> **Work required**
Please copy out the items word for word, from the start of the items through the line containing "(288, 156).", and leave the pictures out of your answer.

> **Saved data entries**
------------------------------------------------------------------------

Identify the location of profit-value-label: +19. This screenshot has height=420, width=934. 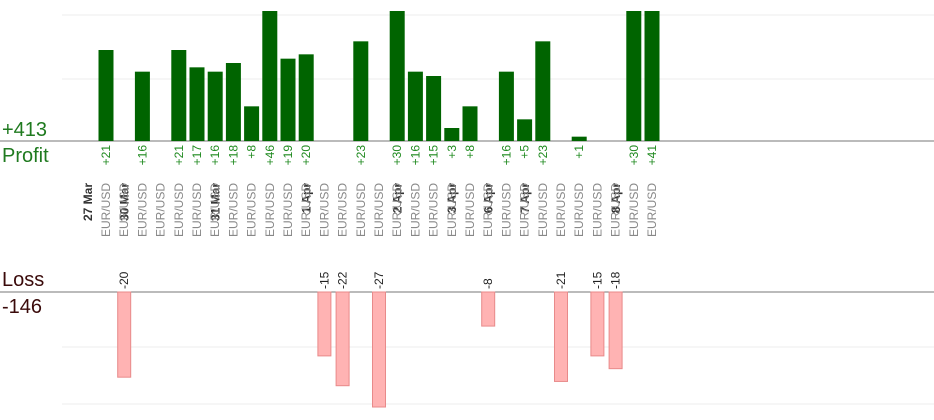
(288, 156).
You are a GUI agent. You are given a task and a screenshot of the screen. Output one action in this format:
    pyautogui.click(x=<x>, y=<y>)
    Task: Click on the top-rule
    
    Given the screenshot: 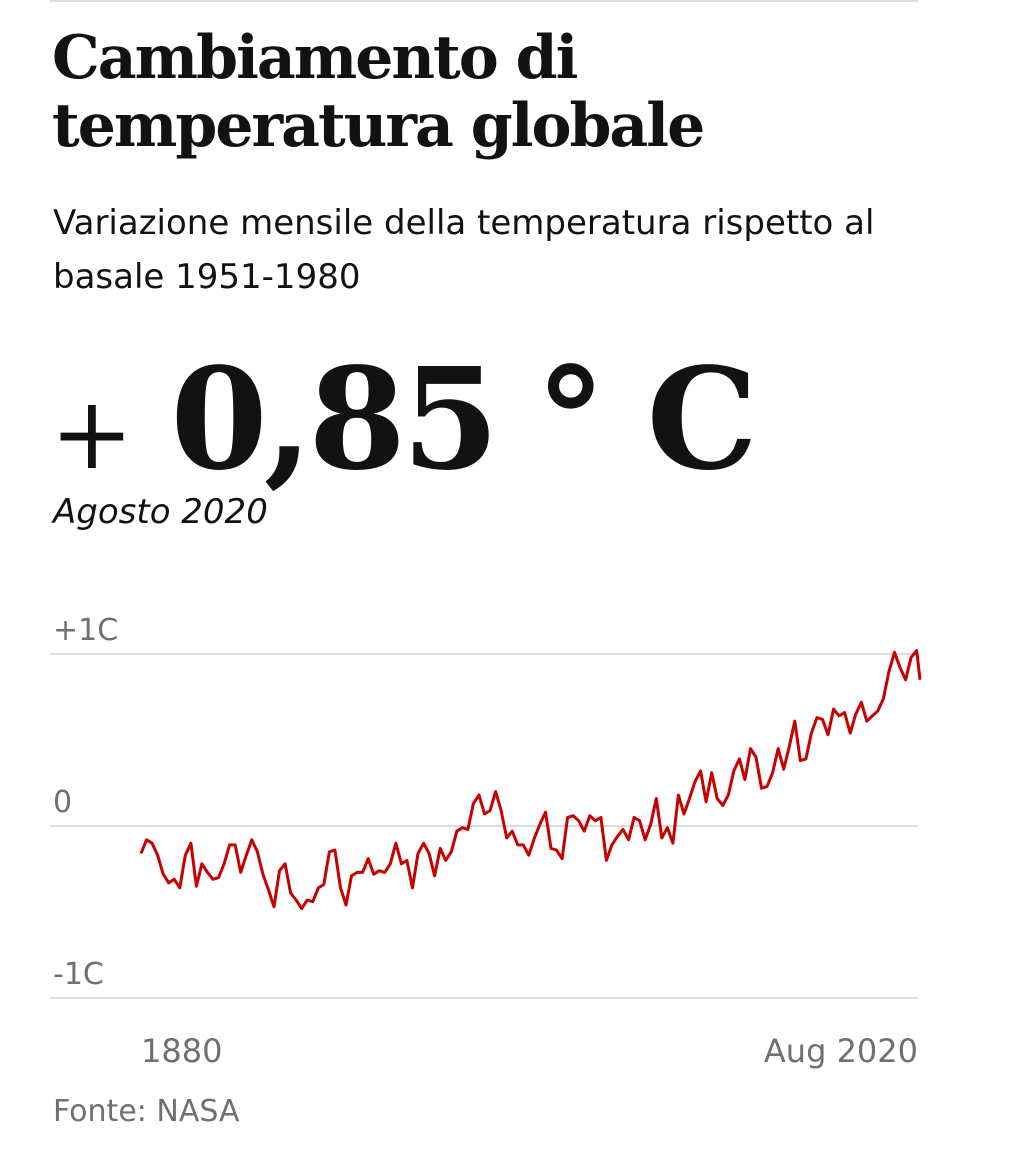 What is the action you would take?
    pyautogui.click(x=484, y=1)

------------------------------------------------------------------------

> **Solved problem**
Identify the location of profit-value-label: +19. This screenshot has height=420, width=934. 
(288, 156).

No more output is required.